CyberArk’s cybersecurity researcher Lavi Lazarovitz wrote about some of the key steps attackers took to cause a black out in the Ukraine. By examining the attack path, we’ve identified five best practices for locking down privileged access that when followed can help to mitigate risk:
- Proactively secure all privileged and ICS credentials: From the IT admin accounts that were compromised in the early phases of the attack to the VPN accounts used to connect to the OT network, the utility companies should have had stronger controls in place to limit access to these powerful system accounts. In addition, proactive scans for privileged accounts and credentials could have helped the companies detect and remove the unauthorized SSH keys that the attackers created to establish persistent access.
- Rotate admin credentials after each use: Frequent rotation can stop lateral movement by invalidating credentials that may have been captured.
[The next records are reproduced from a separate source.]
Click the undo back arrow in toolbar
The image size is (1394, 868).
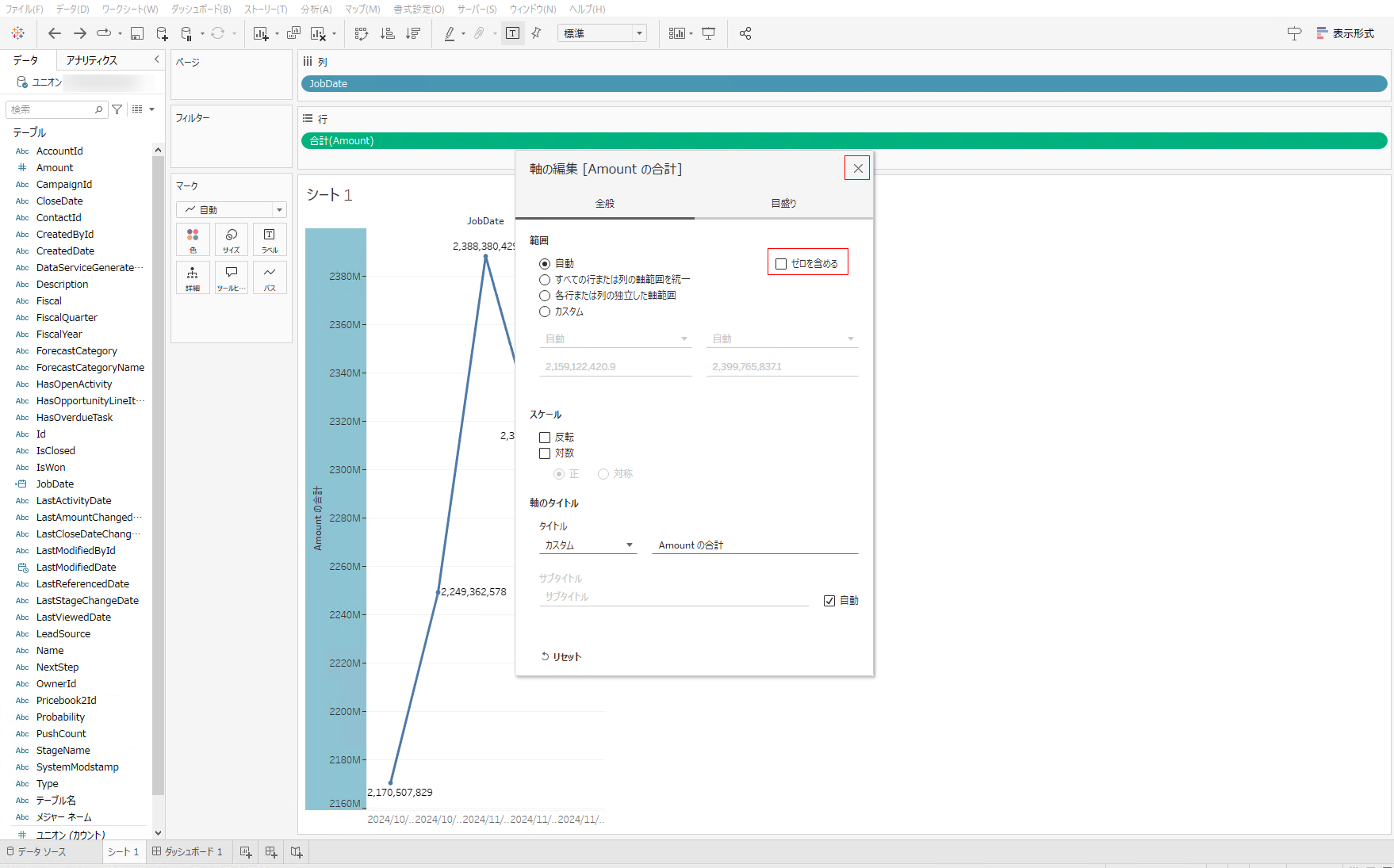pyautogui.click(x=54, y=33)
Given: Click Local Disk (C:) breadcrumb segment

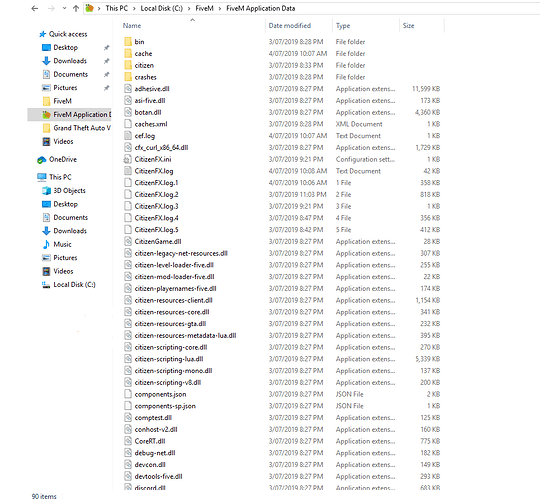Looking at the screenshot, I should 162,8.
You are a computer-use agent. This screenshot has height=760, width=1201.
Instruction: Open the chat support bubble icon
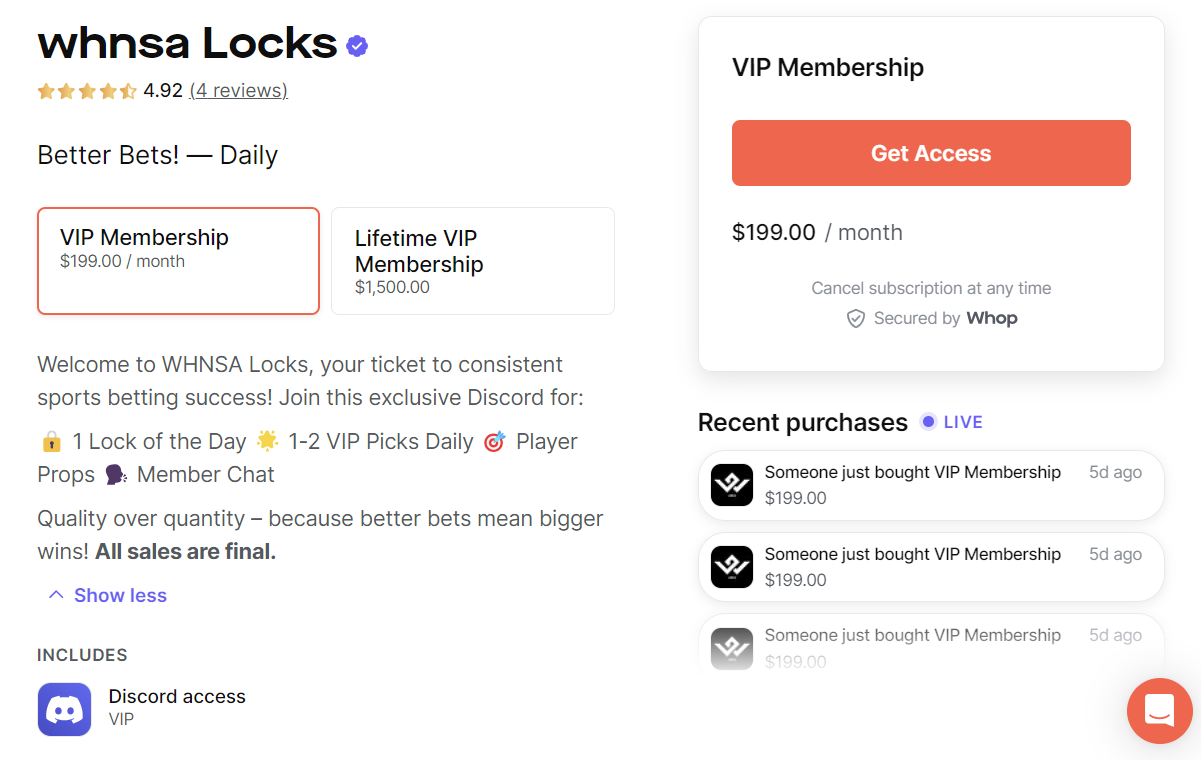click(x=1159, y=711)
In this case, the attackers could have stolen the admin credentials from the infected endpoints, but as soon as the credentials were rotated, these compromised passwords would have been useless.
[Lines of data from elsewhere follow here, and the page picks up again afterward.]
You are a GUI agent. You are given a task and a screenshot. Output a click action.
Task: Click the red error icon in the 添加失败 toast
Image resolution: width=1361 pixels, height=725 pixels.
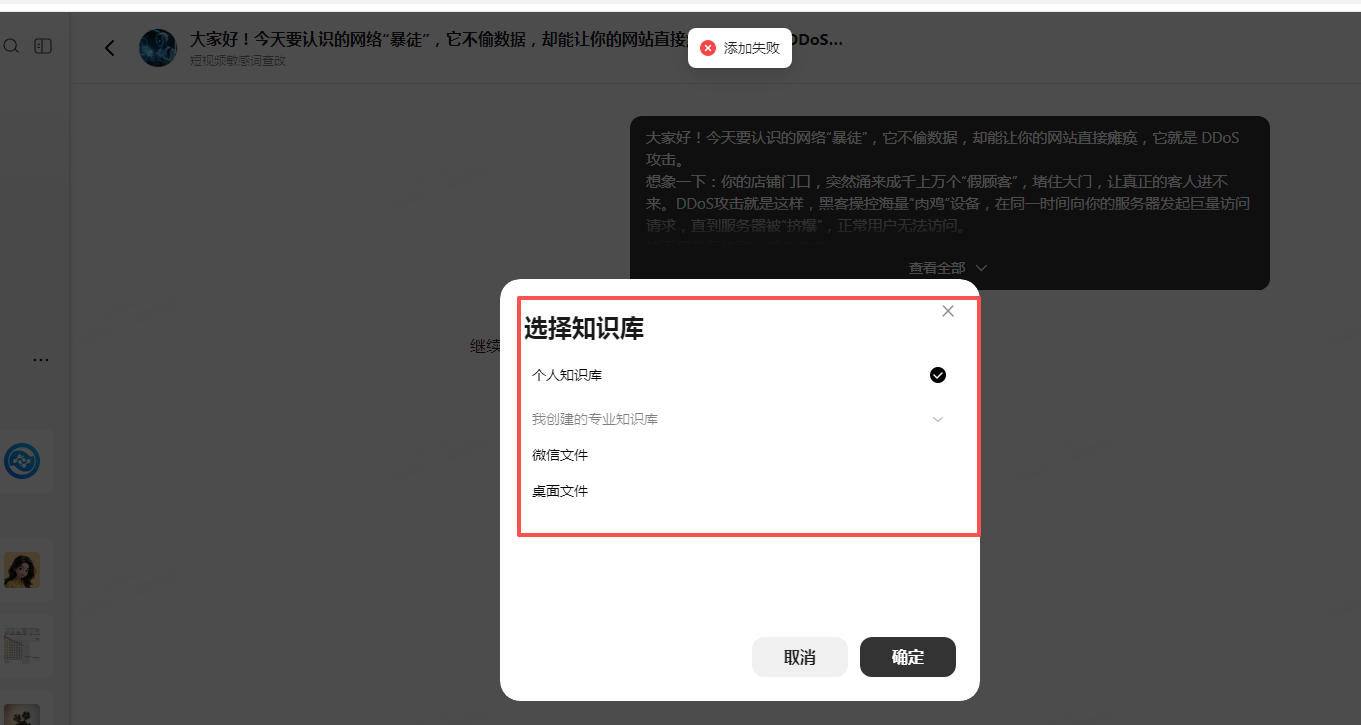tap(708, 47)
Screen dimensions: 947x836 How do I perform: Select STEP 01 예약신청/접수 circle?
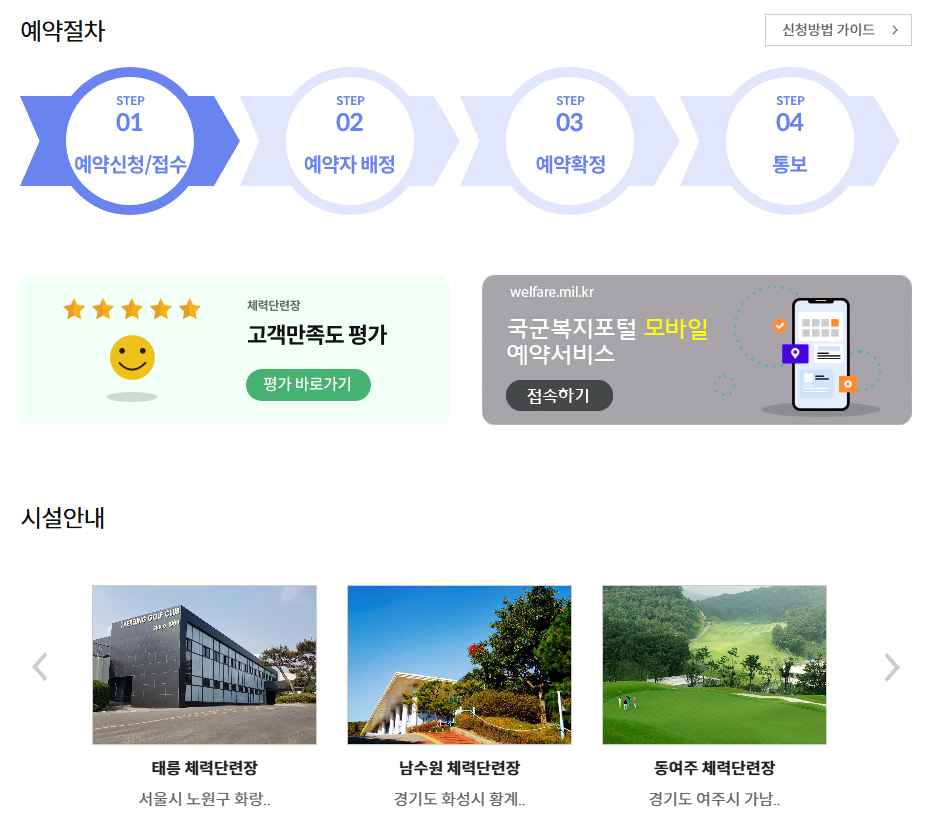pyautogui.click(x=130, y=141)
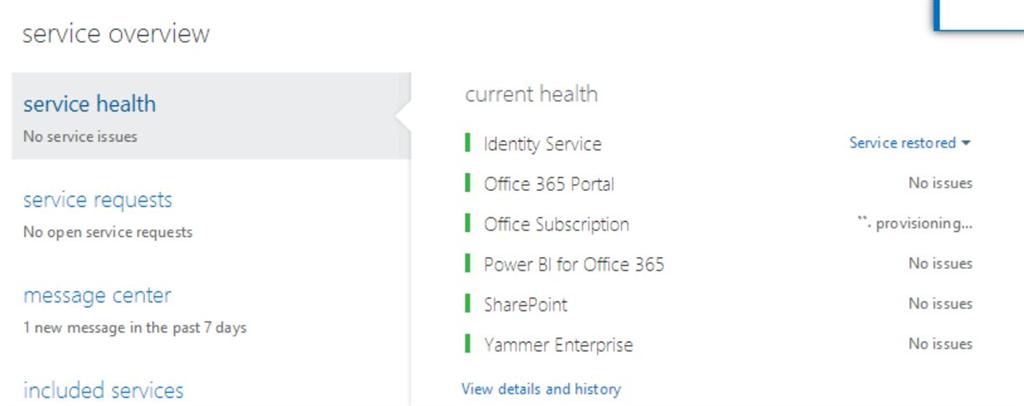Click the Service restored status text

[x=902, y=144]
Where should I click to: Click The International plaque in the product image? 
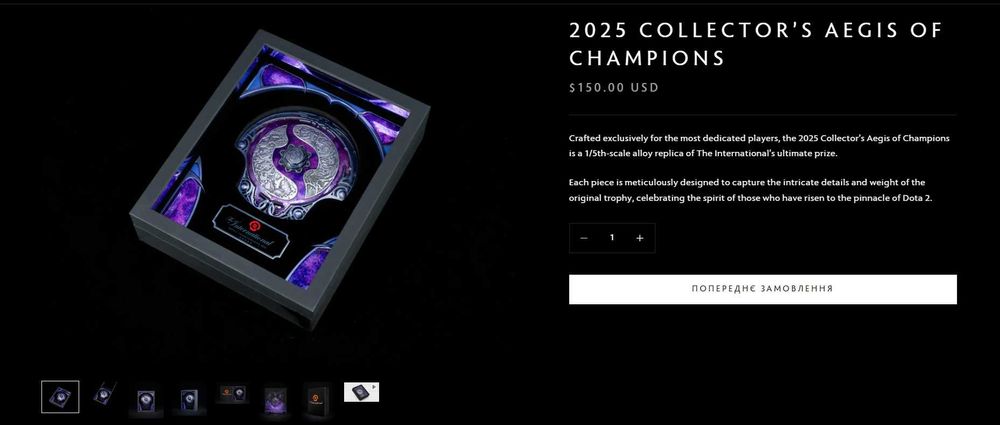[x=251, y=231]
- Establish a single, controlled access point into ICS systems: In ICS environments, particularly those that control critical infrastructure such as energy, transportation or water, it’s critical that organizations do everything they can to limit and control access to systems. By forcing all ICS users through a single access point, requiring multi-factor authentication, and closing down all other routes into the control systems, companies can reduce the attack surface of critical systems, granularly control exactly who is able to access what systems, and limit the permissions that each operator has on each system. In addition, with all traffic flowing through one location, organizations can monitor and audit exactly who did what and gain the opportunity to detect attacks before they become serious.
- Monitor privileged account use to detect anomalies: In this case, the attackers were able to avoid detection for months by masquerading as true users with authorized credentials. However, their behavior was likely very different than that of true users. Behavioral analytics tools can detect anomalous activity and alert security teams to possible attacks in progress. Had the utility companies been monitoring privileged account behavior, they likely would have detected the attackers well in advance of the blackout and system destruction.
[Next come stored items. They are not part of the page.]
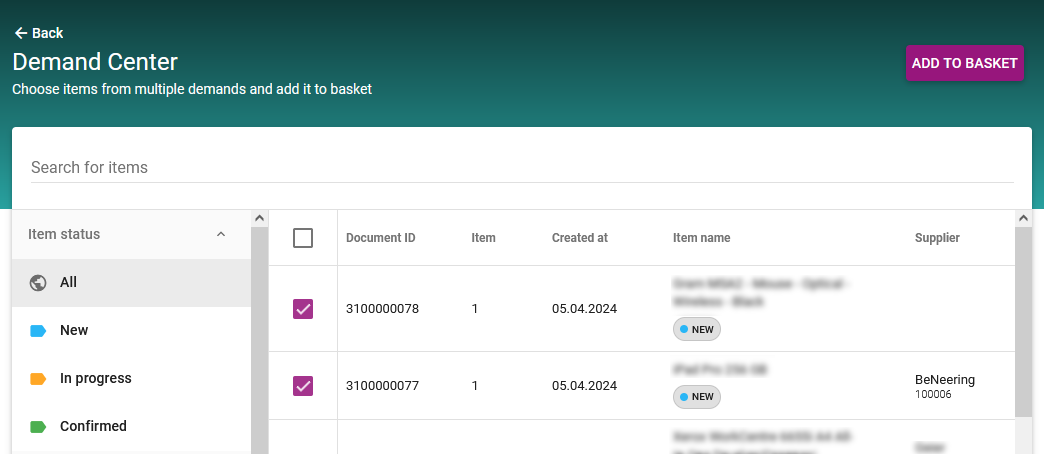Collapse the Item status filter section
The image size is (1044, 454).
(221, 235)
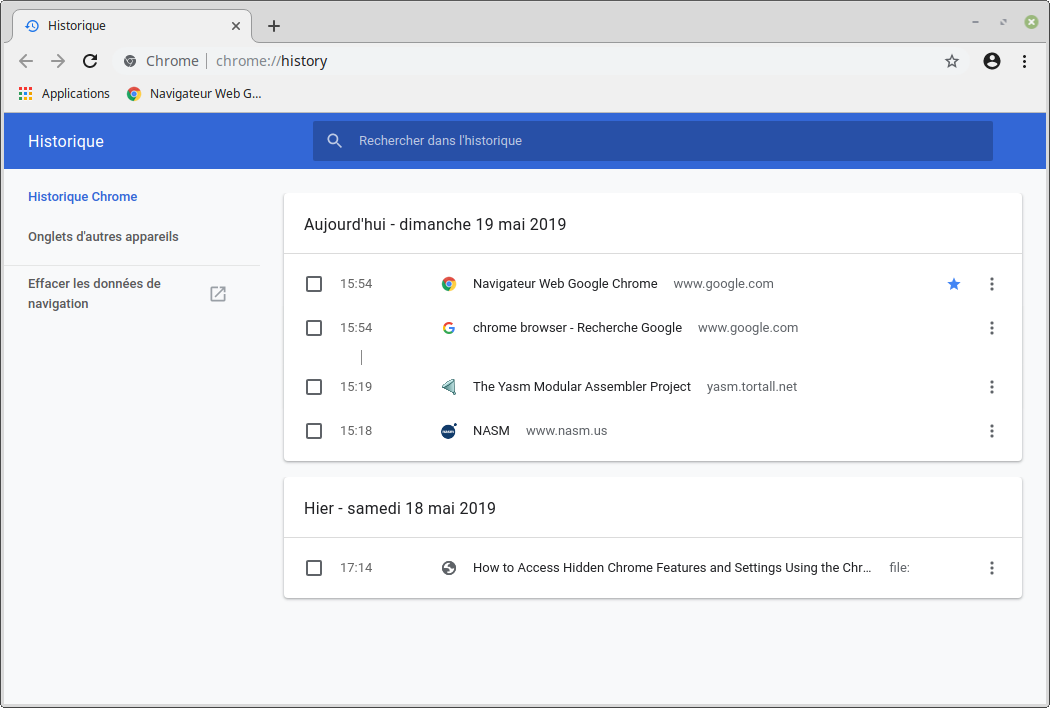Check the box for NASM history entry
The height and width of the screenshot is (708, 1050).
coord(314,431)
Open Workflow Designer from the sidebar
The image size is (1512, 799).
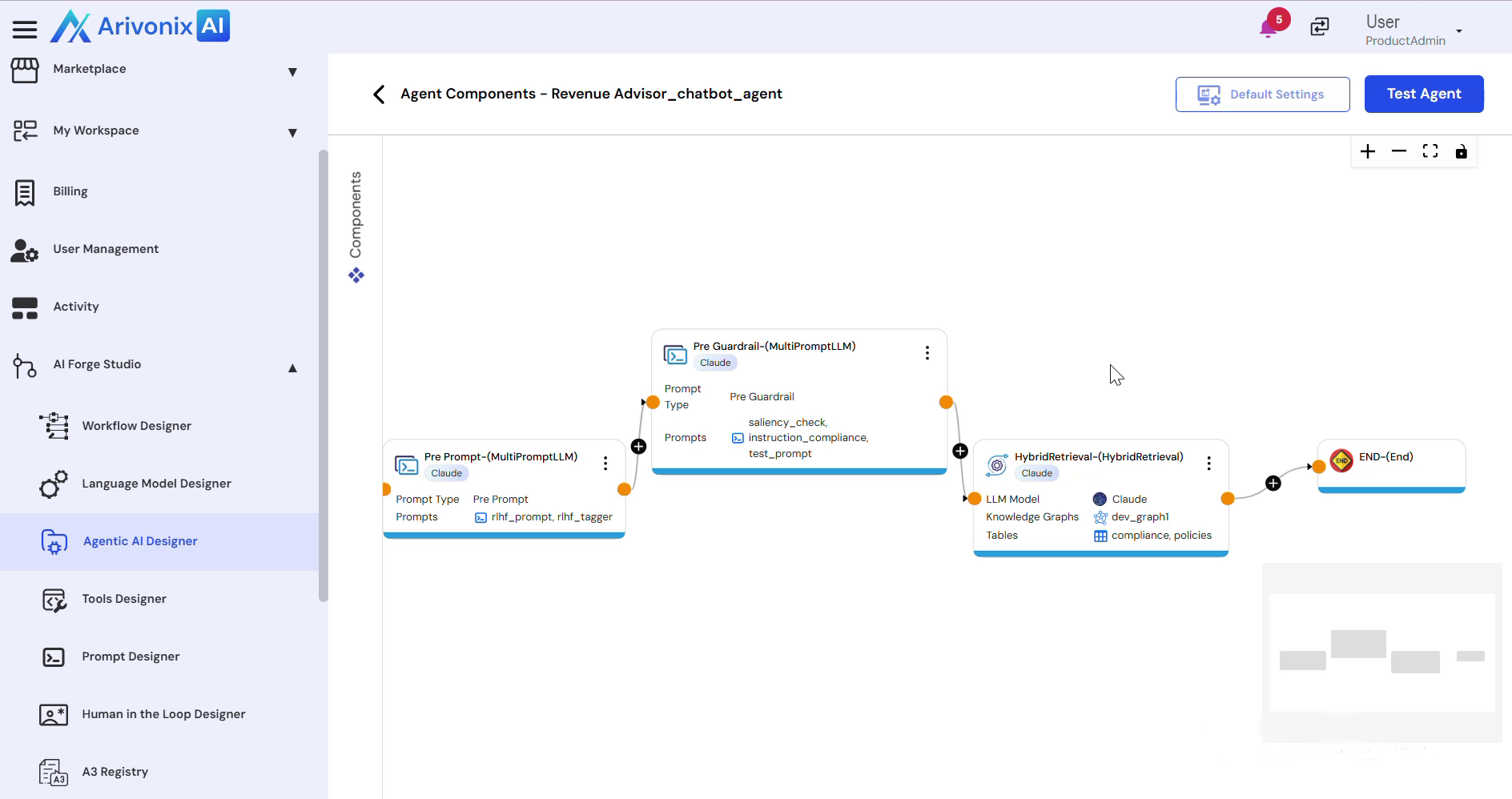point(136,426)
- Control applications to reduce the risk of malware-based attacks: By controlling application permissions on endpoints and servers, organizations can reduce the damage caused by malware. For example, by restricting untrusted applications from accessing files, the KillDisk malware would not have been able to access and overwrite files throughout the IT environment, thus significantly limiting damage to IT systems.
While this was a sophisticated, highly coordinated attack, proactive privileged account controls layered with behavioral analytics tools, such as those CyberArk provides, could have helped the energy companies block lateral movement early on, detect if the attackers were able to capture credentials, and ultimately, prevent the end goal of a massive, unprecedented blackout.